MOSCOW, Nov. 3 (UPI) — The second onboard blast of unknown origin led to the sinking last year of the Russian nuclear submarine Kursk, a Russian official said Saturday.

"The investigators think that the submarine sank due to the second blast which took place 135 seconds after the first," Prosecutor General Vladimir Ustinov told a press conference.

The Kursk sank Aug. 12, 2000, during exercises in the Barents Sea under still unexplained circumstances. All 118 crew members were killed.

"We think that the first explosion was the explosion of a torpedo that detonated the entire set of weapons in the bow section of the sub," said Ustinov.

Earlier, Russia's governmental investigating commission put forward three different theories of the sub's disaster, including a collision with another underwater vessel or a World War II mine, as well as an emergency in the sub's torpedo bay that incited a series of blasts.

"This is not a final conclusion, but the visits to the sub and investigative work have convinced us once more that this theory could be right," he said.

Ustinov dismissed as groundless speculation suggesting the Kursk was hit by another submarine

"I don't know who's saying that, but I can tell you unequivocally: we do not have a single (investigation) report confirming that," Ustinov said.

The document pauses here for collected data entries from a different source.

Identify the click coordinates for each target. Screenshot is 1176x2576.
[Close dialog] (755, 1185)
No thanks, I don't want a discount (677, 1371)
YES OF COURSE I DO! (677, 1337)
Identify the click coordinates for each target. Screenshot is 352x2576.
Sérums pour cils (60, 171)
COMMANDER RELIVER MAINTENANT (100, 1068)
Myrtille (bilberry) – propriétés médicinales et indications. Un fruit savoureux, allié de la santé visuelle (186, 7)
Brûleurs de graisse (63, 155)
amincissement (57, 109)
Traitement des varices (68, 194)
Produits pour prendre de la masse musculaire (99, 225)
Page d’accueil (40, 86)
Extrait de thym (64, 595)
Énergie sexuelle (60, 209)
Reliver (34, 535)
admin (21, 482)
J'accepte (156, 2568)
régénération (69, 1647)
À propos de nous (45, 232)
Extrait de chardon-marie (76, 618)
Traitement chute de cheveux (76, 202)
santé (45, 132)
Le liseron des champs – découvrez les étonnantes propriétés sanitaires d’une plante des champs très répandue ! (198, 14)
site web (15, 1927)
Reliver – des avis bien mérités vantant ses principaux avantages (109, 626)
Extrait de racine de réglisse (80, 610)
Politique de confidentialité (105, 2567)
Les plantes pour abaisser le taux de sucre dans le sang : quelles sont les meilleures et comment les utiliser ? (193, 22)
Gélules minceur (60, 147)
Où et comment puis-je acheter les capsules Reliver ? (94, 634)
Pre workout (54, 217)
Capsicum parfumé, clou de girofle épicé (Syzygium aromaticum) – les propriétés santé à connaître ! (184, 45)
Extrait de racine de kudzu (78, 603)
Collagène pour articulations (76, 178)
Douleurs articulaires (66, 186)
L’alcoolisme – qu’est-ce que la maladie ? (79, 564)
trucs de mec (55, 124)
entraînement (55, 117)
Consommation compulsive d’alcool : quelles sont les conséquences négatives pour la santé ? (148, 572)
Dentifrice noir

Meanwhile, weapons experts were unloading the 17th of the sub's 22 Russian-made Granit cruise missiles, TV-6 television network reported.

The remaining five rockets, located in the second compartment, were likely to remain on board as the degree of devastation will not allow a routine withdrawal of the missiles, the network added.

According to TV-6, the investigators may decide to leave the five missiles as an emergency effort to retrieve them may not be safe.

The network quoted sources in the navy suggesting that the missiles could be withdrawn at a later stage in the Nerpa shipyard where the Kursk would be subsequently destroyed.

Investigators said Saturday that a total of 55 seamen's bodies have been retrieved since the beginning of the salvage operation. Forty-seven of those bodies have been identified.

Northern Fleet Military Prosecutor Vladimir Mulov told TV-6 Saturday that the search for the bodies of the seamen was completed from the 4th to the 9th compartments. Rescue workers are searching the third compartment.

The deadly blasts turned the Kursk's second and third compartments into heaps of rubble. The first compartment was sliced off and left on the sea floor during last month's effort to hoist the sub.

The fragments of the bow section will remain on the bottom of the Barents Sea until next year when the Russian navy plans to raise them.